_WHAT YOU WILL DO_
Look through the data below for the line with "Given: Click the SVTV NEWS account name", and transcribe it exactly together with each line after it up to and including the line with "Screen dimensions: 471x806". Give nothing else.

_DATA PROVIDED_
---*---

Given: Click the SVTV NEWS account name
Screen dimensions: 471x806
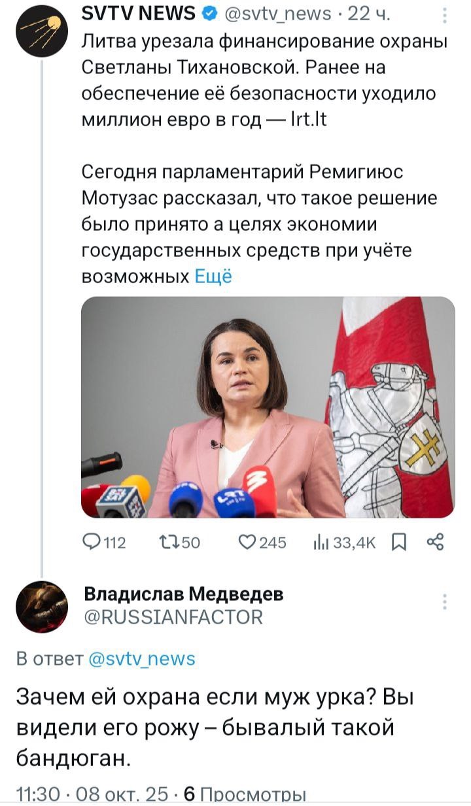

---*---

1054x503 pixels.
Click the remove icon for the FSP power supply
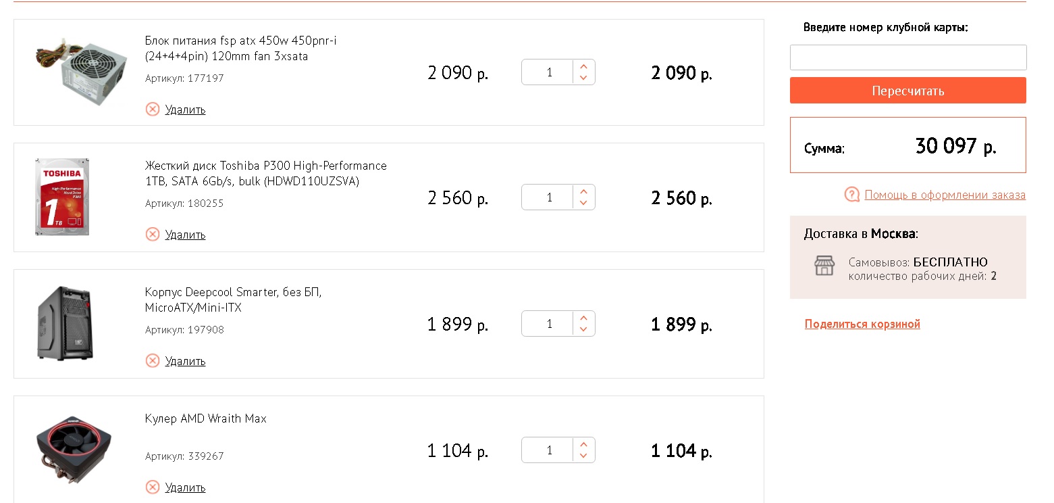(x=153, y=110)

---*---

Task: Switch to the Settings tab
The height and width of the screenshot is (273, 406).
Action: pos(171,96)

---*---

_SOLUTION TO THIS PROBLEM_
Given: Click the SVTV NEWS account name
Screen dimensions: 471x806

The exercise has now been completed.